Fig. 3. The RLIP76 N-terminus is required for efficient cell spreading upstream of Arf6

(A – D). Cells were transfected as indicated and seeded on fibronectin-coated surfaces for spreading assays. HA-RLIP76 expression levels are shown in the inset panel in (B). (0) = vector control. *, p < 0.02; **, p < 0.004; ***, p < 0.001 (n=3). The average surface areas of GFP-positive cells are shown + SEM (n=3). (C,D) Cells were treated with 1 μM of either QS11 (QS) ArfGAP1 inhibitor or QS11-NC inactive control compound (ctl.), and assayed for spreading. (E) Arf6 activation in cells transfected with the indicated RLIP76 consdtructs, shown as fold increase in the ratio of GTP-Arf6 to total Arf6, normalized to WT (Fold/WT). Representative of four independent experiments.

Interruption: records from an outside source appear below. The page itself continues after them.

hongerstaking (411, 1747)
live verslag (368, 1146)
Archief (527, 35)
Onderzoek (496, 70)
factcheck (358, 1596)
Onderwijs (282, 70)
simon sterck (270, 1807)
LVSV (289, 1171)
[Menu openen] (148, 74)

Fig. 4. The RLIP76 N-terminus and R-Ras interaction are required for fibroblast migration

Primary embryonic fibroblasts derived from RLIP76-null or isogenic wild type mice were transfected as indicated plus GFP. Equal numbers of wild type or RLIP76-null (KO) fibroblasts transfected as shown were seeded onto fibronectin-coated surfaces to form confluent monolayers. A single scratch was made through the monolayer with a pipet tip and GFP-positive cells at the wound margins were imaged over time, from which migration distances were calculated. Average migration distances from the starting point are shown ± SEM. *, p < 0.03; **, p < 0.02 (n=5).